これだけ数多く、女性書店員さんが辞めていく現場に遭遇していると、世間では、男女平等とはうたっているものの、やっぱり女性が仕事を続けていくのには、たくさんのハードルがあることに気づく。特に書店などの接客業は、早番・遅番などの勤務体制になっているため、遅番の場合は、家に着くのが11時、12時が当たり前の仕事。いくら家庭で理解してもらっていたとしても、「家事をしていない」というのは、それだけで女性にとってかなりのプレッシャーになるようだ。
それ以外でも、これはある女性書店員さんに聞いた話だけれど、結婚を機に社員からパートという形でしばらく仕事を続けてみたけれど、それは今までの上司が逆に部下になるわけで、周りがやりにくそうなので、結局辞めることにしたという。

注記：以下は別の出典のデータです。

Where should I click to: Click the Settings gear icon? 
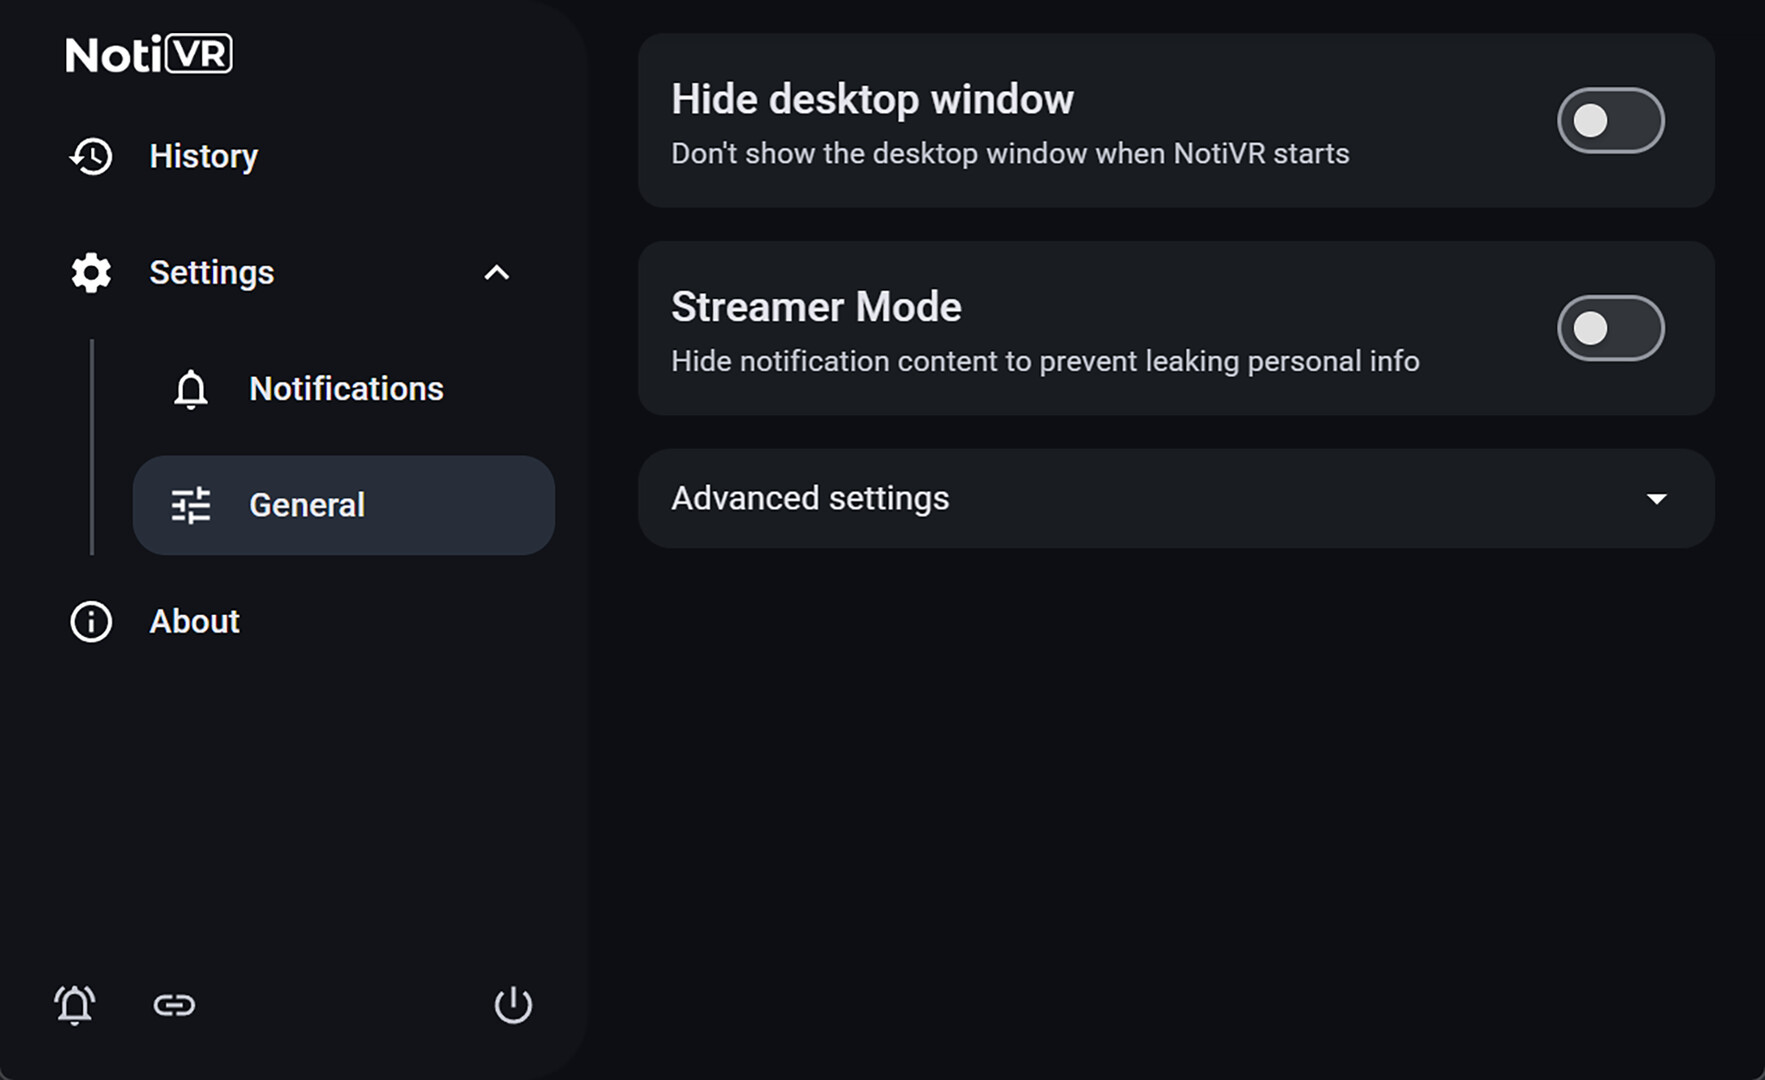click(x=91, y=273)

確かにどちらの立場になっても、少しやりずらいのはわかる気がする。
男女論などというのは、大げさ過ぎて、僕にはよくわからないけれど、「両立」という言葉が女性にしか使われないところを考えてみても、やっぱり女性の方が損をしているというか、生きにくいのは確かなことなんだろう。例えば男が家事を分担してやっているとしてもそれは「手伝う」という言葉でしか表現されないような気がするし、僕の場合の「両立」という言葉は、レッズと仕事でしか考えたことがないアホさ加減なのだから…。

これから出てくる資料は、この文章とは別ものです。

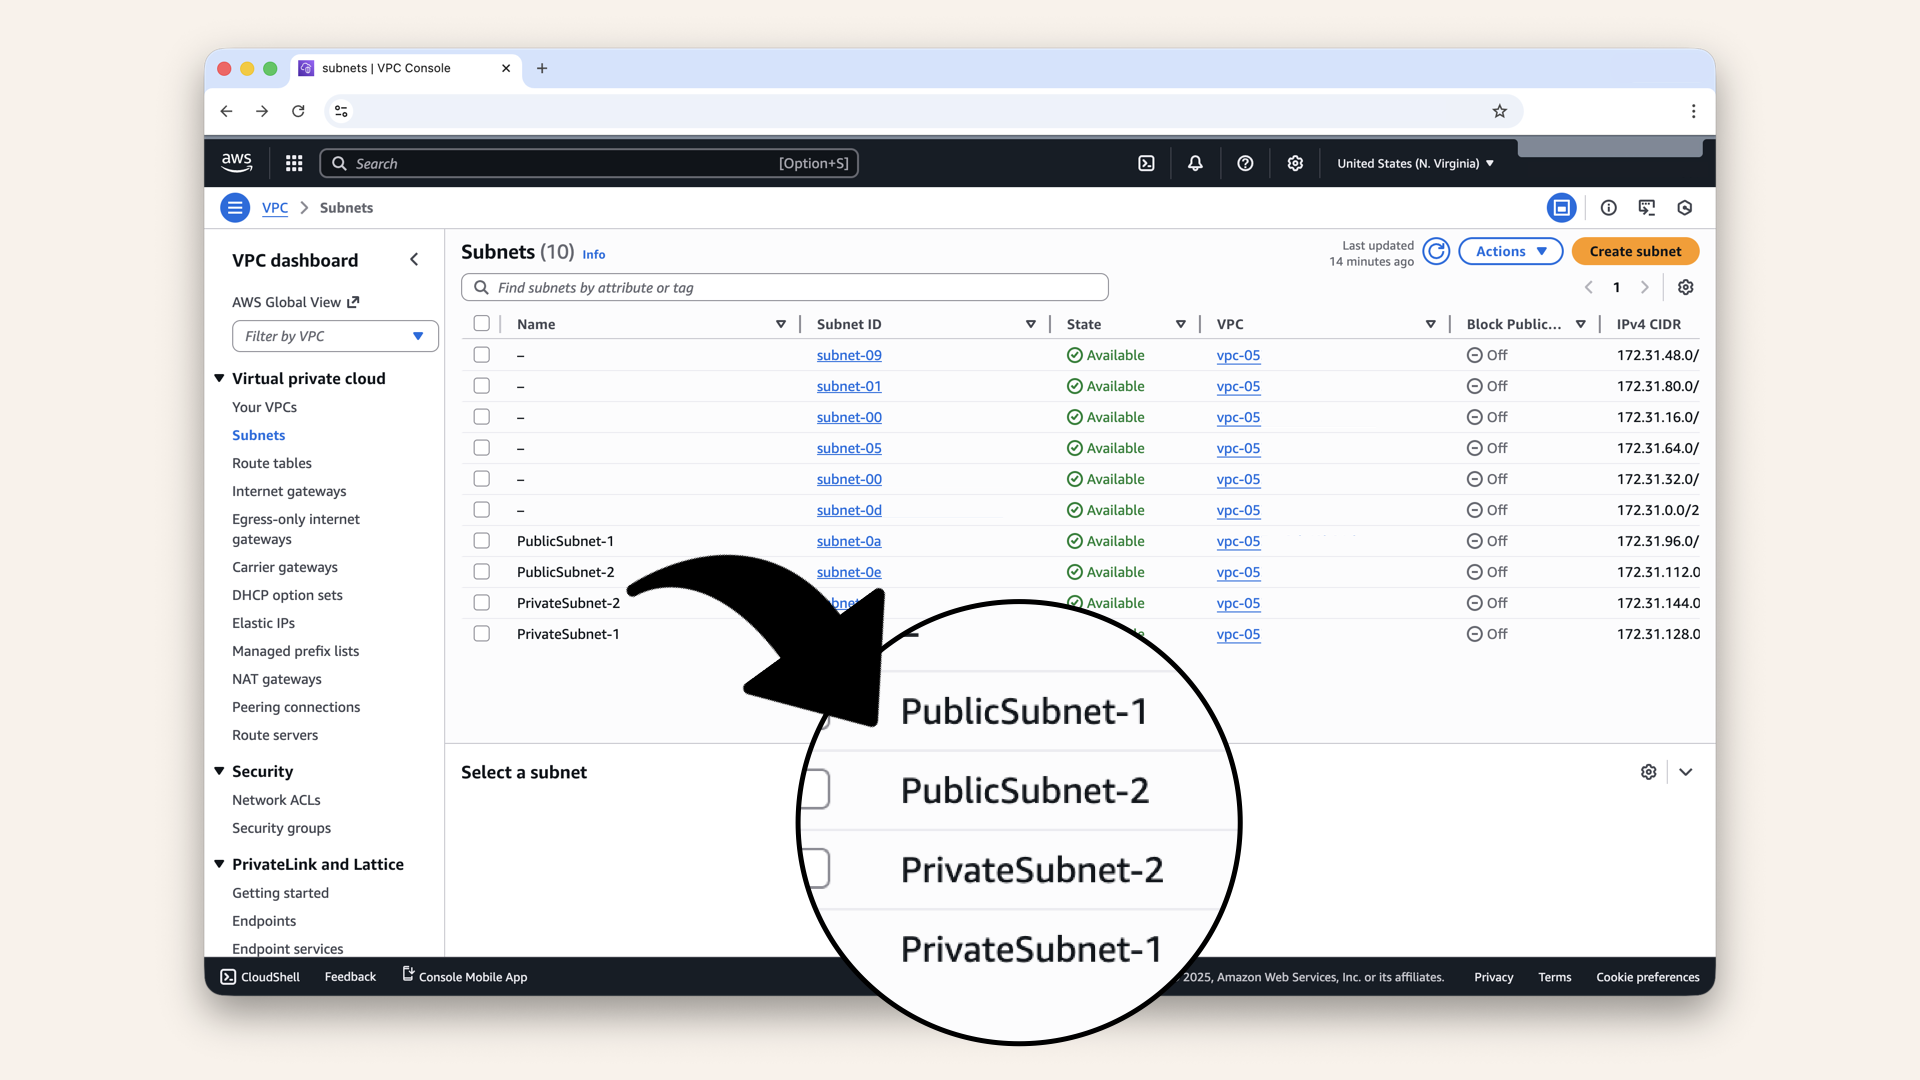Open the United States (N. Virginia) region selector

tap(1414, 163)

何だかこうやって考えているうちに女性に対して申し訳ない気持ちでいっぱいになっていく。
出版業界は、あるいは書店業界は、特に多くの女性によって成り立っている業界だと思う。書店の現場では女性が力こぶを作って、重たい荷物を運んでいる場面に遭遇するのは日常茶飯事だし、そもそも女性の方が圧倒的に数多い職場だ。もちろん能力として男と差があるわけではもちろんない。
また、出版社にしても、我が社から発売している『編集稼業の女たち』を読めばわかるとおり、女性が一線で働き、そしてエネルギッシュに仕事をこなしているのがわかる。今は書店営業も女性の方が元気だ。

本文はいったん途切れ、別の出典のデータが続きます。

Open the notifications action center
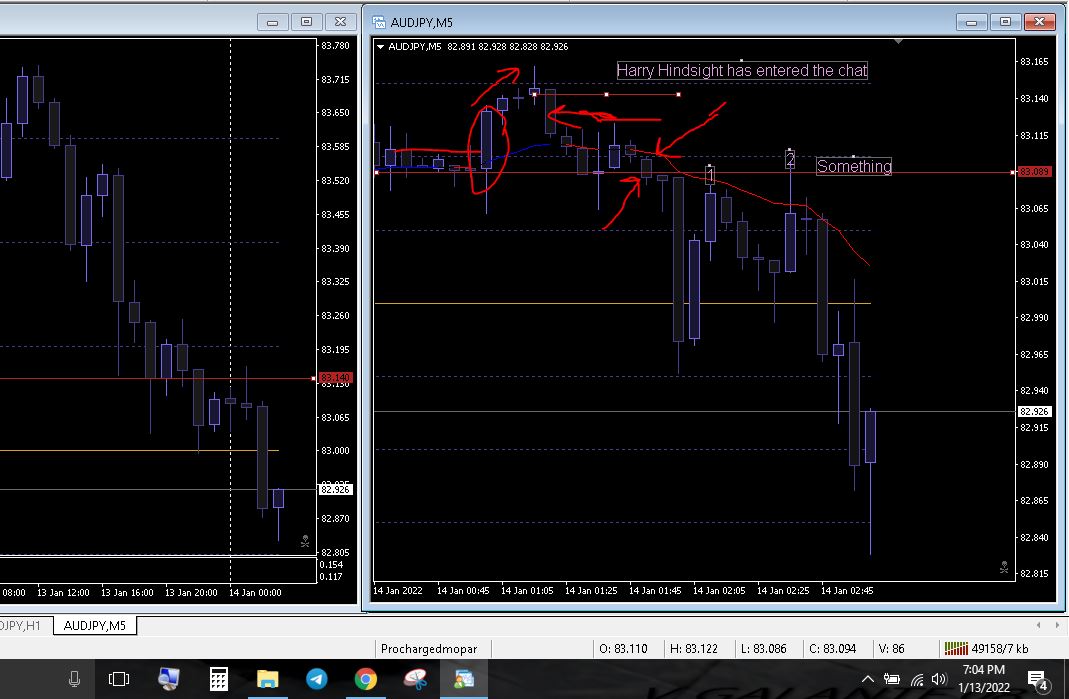The width and height of the screenshot is (1069, 699). tap(1037, 680)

何だかもう少し、女性が働きやすい環境になればいいな…と中央線に揺られながら考えていた。はたしてそのためにどのような方法があるのか、すぐには思いつかないけれど、いくらかでも女性が働きやすくなれば、優秀な方々が今以上にこの業界に多く残り、よりよい状況になっていくんじゃないか。
それといつか、Sさんがまた仕事をする機会に巡り合い、そのときこの業界に戻ってきてくれたら、うれしい限り。是非また一緒に仕事をしたい、そしてお会いしたいと思った。
Sさん、いろいろとお世話になりました。これからいろんなことがあるでしょうが、楽しい生活を送って下さい!